INPUT MATERIAL:
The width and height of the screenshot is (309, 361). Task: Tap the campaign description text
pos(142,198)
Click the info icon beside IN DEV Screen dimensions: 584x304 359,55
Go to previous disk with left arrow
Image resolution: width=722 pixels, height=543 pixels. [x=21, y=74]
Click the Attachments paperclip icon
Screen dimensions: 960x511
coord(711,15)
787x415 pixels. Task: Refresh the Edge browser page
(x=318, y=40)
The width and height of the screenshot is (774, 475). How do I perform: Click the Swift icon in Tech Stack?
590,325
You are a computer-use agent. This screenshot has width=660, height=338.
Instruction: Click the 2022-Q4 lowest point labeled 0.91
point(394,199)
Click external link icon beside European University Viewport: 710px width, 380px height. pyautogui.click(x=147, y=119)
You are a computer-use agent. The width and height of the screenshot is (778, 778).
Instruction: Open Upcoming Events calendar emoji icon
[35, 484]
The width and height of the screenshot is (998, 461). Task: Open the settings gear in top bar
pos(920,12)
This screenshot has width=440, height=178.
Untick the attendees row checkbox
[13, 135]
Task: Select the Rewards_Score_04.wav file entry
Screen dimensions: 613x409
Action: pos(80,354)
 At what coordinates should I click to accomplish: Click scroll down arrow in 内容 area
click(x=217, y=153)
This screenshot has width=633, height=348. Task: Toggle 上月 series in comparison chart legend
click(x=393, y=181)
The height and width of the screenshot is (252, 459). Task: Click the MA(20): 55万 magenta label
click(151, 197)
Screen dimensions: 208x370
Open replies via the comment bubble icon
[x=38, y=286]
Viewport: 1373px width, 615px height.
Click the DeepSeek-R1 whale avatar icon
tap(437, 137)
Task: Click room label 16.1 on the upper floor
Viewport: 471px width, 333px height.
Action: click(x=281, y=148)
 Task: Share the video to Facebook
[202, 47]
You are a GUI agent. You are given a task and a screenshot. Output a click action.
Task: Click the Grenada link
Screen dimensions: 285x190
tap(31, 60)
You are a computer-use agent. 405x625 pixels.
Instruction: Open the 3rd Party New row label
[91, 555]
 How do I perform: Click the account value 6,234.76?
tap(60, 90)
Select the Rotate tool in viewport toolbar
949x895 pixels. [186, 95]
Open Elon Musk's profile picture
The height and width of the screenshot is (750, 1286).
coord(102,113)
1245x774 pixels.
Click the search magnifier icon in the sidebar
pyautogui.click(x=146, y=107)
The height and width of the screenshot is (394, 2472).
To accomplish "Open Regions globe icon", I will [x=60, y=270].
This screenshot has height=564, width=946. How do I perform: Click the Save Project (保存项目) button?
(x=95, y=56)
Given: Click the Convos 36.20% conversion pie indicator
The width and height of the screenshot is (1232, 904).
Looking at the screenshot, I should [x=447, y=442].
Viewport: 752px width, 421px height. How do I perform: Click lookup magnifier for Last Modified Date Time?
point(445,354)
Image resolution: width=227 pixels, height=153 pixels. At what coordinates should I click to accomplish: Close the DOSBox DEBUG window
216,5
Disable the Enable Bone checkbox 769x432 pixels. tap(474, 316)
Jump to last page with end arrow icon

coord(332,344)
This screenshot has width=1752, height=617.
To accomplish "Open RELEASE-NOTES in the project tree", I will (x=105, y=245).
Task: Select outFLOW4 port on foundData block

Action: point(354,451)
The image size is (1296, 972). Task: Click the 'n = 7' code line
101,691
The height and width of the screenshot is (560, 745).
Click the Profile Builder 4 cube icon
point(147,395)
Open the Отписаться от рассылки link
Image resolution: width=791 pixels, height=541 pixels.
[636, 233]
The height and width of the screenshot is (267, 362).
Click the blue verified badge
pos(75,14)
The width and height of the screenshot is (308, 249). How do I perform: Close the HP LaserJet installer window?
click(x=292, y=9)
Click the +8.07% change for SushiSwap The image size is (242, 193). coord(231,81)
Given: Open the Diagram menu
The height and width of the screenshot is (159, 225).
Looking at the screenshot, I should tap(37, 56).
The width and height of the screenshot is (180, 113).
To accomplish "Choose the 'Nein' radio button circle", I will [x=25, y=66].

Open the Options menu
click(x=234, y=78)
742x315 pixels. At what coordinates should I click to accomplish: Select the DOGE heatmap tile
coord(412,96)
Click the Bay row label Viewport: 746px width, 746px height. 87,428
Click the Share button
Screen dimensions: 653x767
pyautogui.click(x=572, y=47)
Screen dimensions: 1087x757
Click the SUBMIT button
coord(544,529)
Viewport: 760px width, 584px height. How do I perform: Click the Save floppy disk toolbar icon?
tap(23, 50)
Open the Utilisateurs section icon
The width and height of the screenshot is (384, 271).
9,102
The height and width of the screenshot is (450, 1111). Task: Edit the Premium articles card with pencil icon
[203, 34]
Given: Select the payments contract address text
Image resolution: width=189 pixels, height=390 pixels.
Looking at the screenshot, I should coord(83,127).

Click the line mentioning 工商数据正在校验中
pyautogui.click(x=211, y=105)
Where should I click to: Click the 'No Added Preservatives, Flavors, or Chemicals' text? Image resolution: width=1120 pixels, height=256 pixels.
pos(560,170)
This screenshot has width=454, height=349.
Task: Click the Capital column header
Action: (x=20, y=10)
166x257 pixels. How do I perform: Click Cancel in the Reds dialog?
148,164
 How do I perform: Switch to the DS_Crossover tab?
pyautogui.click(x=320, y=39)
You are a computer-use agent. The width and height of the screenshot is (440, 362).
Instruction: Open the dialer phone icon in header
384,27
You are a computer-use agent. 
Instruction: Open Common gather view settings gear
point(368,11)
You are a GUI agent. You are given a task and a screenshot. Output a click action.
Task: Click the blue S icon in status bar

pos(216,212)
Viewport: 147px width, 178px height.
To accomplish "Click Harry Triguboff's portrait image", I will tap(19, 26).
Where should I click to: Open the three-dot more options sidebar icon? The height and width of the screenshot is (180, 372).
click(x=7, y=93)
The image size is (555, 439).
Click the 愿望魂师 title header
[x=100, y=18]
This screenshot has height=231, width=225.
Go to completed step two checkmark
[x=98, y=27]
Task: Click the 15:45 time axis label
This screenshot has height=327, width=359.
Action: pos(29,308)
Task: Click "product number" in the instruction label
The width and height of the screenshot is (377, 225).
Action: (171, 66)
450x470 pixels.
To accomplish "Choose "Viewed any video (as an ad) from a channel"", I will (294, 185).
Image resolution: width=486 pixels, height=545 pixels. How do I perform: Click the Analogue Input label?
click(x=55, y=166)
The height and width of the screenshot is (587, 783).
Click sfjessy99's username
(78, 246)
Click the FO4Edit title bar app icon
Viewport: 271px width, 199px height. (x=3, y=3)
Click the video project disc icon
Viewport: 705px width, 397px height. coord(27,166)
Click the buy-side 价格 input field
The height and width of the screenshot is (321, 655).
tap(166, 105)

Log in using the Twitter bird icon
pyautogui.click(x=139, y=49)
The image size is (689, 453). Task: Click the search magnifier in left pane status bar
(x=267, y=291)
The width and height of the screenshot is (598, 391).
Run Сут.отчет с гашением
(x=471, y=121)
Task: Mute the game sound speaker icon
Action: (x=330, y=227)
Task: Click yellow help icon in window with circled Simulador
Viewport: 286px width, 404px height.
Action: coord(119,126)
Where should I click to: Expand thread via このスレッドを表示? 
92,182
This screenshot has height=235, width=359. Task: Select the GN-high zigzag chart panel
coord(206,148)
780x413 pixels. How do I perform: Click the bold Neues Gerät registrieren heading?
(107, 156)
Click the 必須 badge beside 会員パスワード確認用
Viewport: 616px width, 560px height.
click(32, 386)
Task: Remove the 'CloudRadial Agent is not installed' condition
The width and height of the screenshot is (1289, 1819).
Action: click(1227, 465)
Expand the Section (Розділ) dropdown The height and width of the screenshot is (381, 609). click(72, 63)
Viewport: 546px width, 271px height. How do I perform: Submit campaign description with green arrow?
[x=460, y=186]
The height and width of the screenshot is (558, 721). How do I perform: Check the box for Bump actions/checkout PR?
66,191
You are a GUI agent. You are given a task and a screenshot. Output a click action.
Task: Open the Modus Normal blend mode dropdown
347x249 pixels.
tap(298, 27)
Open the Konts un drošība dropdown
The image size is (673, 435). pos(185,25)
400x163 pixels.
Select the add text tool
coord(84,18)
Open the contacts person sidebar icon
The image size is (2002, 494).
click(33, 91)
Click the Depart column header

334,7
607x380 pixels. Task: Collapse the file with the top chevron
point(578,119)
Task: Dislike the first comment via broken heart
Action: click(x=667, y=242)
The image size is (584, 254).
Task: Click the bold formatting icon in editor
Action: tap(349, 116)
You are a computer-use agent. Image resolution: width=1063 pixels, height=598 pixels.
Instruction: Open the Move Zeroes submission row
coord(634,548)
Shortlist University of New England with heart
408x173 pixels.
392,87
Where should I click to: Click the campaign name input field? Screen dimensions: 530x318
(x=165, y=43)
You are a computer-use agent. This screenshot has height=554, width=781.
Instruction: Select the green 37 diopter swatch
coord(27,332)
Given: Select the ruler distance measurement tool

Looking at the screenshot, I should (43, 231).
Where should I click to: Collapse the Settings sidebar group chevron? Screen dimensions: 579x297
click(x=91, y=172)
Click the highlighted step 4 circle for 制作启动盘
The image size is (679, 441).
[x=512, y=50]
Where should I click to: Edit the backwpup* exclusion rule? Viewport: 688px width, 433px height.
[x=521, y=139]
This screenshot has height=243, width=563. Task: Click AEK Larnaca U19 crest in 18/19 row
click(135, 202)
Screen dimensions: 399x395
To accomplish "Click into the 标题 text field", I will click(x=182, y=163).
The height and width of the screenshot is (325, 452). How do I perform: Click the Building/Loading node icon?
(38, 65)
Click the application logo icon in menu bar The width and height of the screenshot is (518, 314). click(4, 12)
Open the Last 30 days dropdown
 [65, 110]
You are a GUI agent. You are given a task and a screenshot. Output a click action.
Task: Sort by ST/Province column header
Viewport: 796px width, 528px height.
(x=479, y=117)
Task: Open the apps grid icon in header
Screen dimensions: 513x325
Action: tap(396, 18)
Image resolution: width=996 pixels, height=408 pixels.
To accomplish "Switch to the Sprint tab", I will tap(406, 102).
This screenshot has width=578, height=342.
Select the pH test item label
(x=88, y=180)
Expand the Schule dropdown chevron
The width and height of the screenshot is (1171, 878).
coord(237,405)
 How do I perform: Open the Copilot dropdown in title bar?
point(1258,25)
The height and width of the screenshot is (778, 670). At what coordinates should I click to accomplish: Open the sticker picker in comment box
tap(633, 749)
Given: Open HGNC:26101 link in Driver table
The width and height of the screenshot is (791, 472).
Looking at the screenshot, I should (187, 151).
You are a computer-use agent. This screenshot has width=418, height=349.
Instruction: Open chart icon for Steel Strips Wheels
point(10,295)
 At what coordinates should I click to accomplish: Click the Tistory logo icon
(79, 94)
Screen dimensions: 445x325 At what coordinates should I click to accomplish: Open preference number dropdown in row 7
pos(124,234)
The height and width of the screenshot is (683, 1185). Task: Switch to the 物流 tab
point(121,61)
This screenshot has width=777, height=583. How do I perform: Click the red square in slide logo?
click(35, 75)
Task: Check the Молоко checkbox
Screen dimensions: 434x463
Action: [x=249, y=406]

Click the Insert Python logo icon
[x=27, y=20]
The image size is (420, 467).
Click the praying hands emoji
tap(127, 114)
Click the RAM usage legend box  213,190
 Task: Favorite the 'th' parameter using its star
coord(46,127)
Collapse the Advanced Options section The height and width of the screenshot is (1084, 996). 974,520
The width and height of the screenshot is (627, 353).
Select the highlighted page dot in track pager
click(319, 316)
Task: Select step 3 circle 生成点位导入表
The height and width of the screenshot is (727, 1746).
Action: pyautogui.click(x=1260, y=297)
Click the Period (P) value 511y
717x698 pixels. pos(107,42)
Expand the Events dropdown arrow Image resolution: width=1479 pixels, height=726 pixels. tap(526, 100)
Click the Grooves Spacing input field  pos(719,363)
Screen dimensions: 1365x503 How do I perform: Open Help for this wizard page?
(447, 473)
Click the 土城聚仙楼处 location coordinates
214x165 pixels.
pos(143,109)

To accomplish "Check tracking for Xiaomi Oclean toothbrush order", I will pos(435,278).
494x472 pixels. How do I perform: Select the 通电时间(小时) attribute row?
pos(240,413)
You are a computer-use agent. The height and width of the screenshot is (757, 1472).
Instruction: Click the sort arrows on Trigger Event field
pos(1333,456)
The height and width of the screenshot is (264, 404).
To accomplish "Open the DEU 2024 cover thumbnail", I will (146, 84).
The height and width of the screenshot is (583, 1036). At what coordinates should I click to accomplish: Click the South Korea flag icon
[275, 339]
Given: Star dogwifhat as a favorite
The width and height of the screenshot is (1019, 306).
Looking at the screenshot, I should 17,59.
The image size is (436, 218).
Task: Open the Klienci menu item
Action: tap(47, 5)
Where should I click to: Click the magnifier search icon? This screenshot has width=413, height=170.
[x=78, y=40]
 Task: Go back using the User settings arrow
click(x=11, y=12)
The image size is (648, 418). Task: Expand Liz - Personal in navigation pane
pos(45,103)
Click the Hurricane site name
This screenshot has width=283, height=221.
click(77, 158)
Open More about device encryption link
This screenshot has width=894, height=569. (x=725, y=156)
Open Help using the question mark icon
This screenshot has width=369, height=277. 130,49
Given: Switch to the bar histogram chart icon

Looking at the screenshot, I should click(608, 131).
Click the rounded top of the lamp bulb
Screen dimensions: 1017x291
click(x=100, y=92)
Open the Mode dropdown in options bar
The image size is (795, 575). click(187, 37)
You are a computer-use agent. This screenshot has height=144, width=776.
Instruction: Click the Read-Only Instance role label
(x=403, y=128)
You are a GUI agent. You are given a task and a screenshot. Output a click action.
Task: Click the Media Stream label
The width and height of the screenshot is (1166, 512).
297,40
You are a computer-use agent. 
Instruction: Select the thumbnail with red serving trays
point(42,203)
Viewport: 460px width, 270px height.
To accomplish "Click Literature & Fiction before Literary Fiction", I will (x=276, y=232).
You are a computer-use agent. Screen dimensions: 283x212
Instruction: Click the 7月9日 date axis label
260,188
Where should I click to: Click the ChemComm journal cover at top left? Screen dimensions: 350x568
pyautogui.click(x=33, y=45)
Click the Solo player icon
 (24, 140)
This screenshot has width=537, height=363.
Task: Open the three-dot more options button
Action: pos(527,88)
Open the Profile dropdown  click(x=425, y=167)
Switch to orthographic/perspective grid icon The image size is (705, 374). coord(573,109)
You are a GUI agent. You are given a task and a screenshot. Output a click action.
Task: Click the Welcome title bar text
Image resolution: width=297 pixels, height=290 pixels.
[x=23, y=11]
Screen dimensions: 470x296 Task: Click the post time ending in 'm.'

AIM OF THE EXERCISE:
Return all lines from the entries that contain the string "grid".

REPLY TO THE TASK:
Task: Open the apps grid icon in header
Switch to orthographic/perspective grid icon The image size is (705, 374). coord(573,109)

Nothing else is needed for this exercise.